▶ [Texto dado]

========================================

“Adeus, David Coimbra…
Em tua homenagem, acho que vou colocar uma mesóclise no começo. Fa-lo-ei. Pronto, fiz! Na antepenúltima frase desse parágrafo, óh!
Aprendi contigo, em uma das tantas crônicas que li nesses mais de 30 anos, que uma mesóclise no começo, é ótimo para chamar atenção para o texto. Ou também citar algum grande escritor. Bem, eu estou te citando.”
Esse texto acima, eu escrevi em 15 de fevereiro de 2019. Era minha intenção de despedir-me de David Coimbra. Não porque naquela época ele estivesse indo embora ou morrendo. Era eu. Não, não estava morrendo nem indo embora. Estava desistindo. Sim, desistindo. Por mais de trinta anos, desde os meus tempos de adolescente, desde “a Mulher do Centroavante”, eu leio David Coimbra e o admiro. Veio o vestibular, e um pedacinho dentro de mim falava para eu cursar comunicação social, tentar ser jornalista. Mas tudo na minha volta dizia “direito”. Ninguém jamais me forçou. Eu mesmo optei. Talvez por comodismo, talvez por covardia, optei pelo direito.
Por algum motivo, Deus escolheu-me para qualquer um dos dois. Outorgou-me tanto o dom da oratória, quanto da escrita. Eu sei disso. O que não fiz, foi multiplicar os talentos que recebi, como era esperado. Acomodei-me naquilo que se vinha sempre mostrando mais simples. Daí, com o passar dos anos, fui também escrevendo, de forma amadora, modesta. Mas durante esse tempo todo estava ali, David Coimbra. Ele me perseguia nos jornais. Na rádio Gaúcha. Desde o primeiro dia que li, eu pensei: "tenho que conhecer esse cara! Ele escreve quase tão bem quanto eu.” (Tá, tudo bem, quem sou eu, né? Mas a modéstia nunca foi minha companheira, e, se além da minha mãe, eu mesmo não acreditar em mim, será frustrante).

========================================

▶ [Objetivo do exercício] No texto sobre David Coimbra, em que data foi escrita a despedida que aparece entre aspas no começo?

Linhas sobre onde aparecem os alvos:
========================================

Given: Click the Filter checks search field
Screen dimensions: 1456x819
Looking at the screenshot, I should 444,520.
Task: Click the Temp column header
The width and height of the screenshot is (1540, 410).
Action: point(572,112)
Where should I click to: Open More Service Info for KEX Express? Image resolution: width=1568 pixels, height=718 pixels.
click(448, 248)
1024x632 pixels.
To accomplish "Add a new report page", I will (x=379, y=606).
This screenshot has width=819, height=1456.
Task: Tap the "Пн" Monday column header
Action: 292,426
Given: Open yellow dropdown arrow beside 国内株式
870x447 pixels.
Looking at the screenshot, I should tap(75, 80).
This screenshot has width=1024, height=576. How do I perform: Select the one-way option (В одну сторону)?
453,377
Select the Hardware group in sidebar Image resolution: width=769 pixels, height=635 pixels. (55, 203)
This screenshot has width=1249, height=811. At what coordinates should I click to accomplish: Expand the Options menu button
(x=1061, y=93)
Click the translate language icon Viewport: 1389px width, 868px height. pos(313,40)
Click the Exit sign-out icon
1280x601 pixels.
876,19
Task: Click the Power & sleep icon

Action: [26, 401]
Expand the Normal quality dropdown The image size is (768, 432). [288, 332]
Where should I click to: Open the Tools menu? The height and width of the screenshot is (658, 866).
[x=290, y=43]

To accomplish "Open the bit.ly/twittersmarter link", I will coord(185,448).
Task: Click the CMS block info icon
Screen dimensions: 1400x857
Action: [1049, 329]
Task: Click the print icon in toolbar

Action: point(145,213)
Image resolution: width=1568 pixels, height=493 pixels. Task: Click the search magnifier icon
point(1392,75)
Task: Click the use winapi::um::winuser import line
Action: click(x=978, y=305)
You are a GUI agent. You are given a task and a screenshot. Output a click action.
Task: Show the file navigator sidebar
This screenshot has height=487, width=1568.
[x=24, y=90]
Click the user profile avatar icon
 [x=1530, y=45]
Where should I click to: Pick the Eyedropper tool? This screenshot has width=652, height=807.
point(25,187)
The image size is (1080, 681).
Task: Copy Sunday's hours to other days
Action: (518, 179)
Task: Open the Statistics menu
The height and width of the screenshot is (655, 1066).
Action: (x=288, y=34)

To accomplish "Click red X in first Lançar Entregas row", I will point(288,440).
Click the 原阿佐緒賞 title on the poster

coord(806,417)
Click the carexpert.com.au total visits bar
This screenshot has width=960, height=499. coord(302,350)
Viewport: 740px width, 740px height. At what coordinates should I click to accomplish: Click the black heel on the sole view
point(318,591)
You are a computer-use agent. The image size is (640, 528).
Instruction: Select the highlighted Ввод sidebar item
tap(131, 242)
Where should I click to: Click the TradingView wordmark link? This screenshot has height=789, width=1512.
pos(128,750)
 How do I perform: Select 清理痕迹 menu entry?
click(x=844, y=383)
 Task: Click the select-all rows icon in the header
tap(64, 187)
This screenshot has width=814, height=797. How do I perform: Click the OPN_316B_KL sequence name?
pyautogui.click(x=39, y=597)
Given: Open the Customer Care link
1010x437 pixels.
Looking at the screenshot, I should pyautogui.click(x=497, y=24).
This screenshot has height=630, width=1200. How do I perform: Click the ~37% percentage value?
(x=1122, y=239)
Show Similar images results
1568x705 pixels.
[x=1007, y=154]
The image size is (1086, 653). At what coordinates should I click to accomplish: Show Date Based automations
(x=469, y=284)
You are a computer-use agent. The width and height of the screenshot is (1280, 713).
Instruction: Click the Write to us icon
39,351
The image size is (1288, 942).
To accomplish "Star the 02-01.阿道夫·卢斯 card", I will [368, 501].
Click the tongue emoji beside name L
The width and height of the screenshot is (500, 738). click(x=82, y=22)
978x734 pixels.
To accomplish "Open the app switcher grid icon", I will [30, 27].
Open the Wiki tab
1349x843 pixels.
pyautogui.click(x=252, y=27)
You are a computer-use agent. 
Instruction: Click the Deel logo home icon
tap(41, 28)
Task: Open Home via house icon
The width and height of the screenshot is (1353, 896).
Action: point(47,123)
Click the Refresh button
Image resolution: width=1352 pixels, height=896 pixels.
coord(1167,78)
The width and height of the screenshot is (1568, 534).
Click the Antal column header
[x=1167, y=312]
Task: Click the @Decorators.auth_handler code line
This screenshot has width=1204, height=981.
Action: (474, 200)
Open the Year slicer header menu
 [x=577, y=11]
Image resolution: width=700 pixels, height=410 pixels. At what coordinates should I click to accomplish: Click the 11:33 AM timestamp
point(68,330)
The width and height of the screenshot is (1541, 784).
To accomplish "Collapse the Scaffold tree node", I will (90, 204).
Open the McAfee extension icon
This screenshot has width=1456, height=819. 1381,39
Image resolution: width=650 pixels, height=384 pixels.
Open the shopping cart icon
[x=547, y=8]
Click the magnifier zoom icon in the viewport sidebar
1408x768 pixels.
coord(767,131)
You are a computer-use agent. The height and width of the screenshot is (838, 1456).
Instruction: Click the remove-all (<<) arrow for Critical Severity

========================================

▶ [Resposta do problema] Em 15 de fevereiro de 2019.